Tekening en illustratie 'Diaan en zijdestaart' in Wat Grootje vertelt.
(Brabant-Collectie, Universiteitsbibliotheek Tilburg.
Vindplaats: TRE 080 ONT SLUIJTERS 05 en TRE 080 E 34) 
Een vierde tekening ‘Met goeden wil en een weinig hulp’ is aangetroffen in verschillende boeken: Prettige daagjes (190?) en In het schemeruur (derde, verbeterde druk, 1911). De vijfde originele tekening ‘Naar zee’ is aangetroffen in de bundels In het schemeruur en Jan met de Pijp (derde, verbeterde druk, 1911), maar alle tekeningen dateren waarschijnlijk van rond 1901 (2).
Tekening 'Met goeden wil en een weinig hulp' voor
  Prettige daagjes (190?) en In het schemeruur (derde, verbeterde druk, 1911).
(Brabant-Collectie, Universiteitsbibliotheek Tilburg. Vindplaats:TRE 080 ONT SLUIJTERS 02) 

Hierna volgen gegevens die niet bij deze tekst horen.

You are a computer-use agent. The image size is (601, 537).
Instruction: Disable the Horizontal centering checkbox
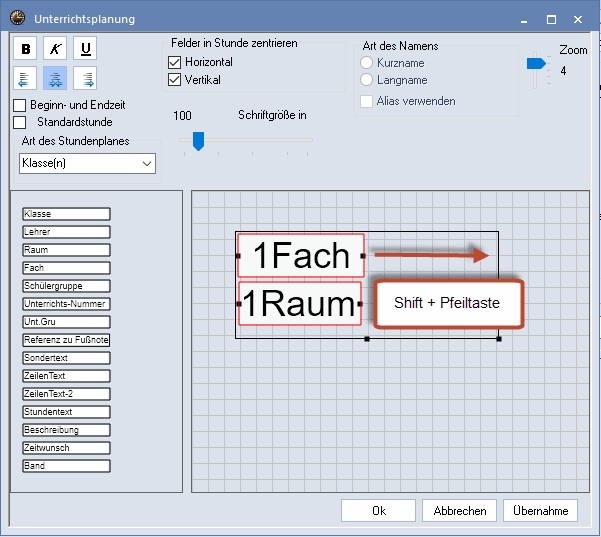pos(174,62)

Tekening voor In het schemeruur en Jan met de Pijp (derde, verbeterde druk, 1911)
(Brabant-Collectie, Universiteitsbibliotheek Tilburg. Vindplaats: TRE 080 ONT SLUIJTERS 03) 

Noten:
(1) Dezelfde techniek gebruikte Sluijters ook voor de tekeningen in Jongensdagen. Bussum: C.A.J. van Dishoeck, 1909. Henk Duijzer, Hoe Jan Sluijters tekende voor Theo Thijssen. [Nieuwe Balinge]: Stichting Geschiedenis Kinder- en Jeugdliteratuur, 2007, p. 14.
(2) In het archief van uitgever H.J.W. Becht, beheerd door de Universiteitsbibliotheek Amsterdam, zijn soortgelijke ontwerpen voor deze serie verhalenbundels van andere auteurs als P.J. en Suze Andriessen en Tine van Berken aangetroffen. Op basis van eerder verschenen verhalenbundels, Nieuwsblad voor den boekhandel en Brinkman kunnen we de datering bij deze ontwerpen toeschrijven: ze zijn vervaardigd circa 1901.

Een deel van deze bijdrage van Emy Thorissen is onlangs gepubliceerd in het tijdschrift De Boekenwereld, jg. 40, nr. 1 (2024), p. 38-43.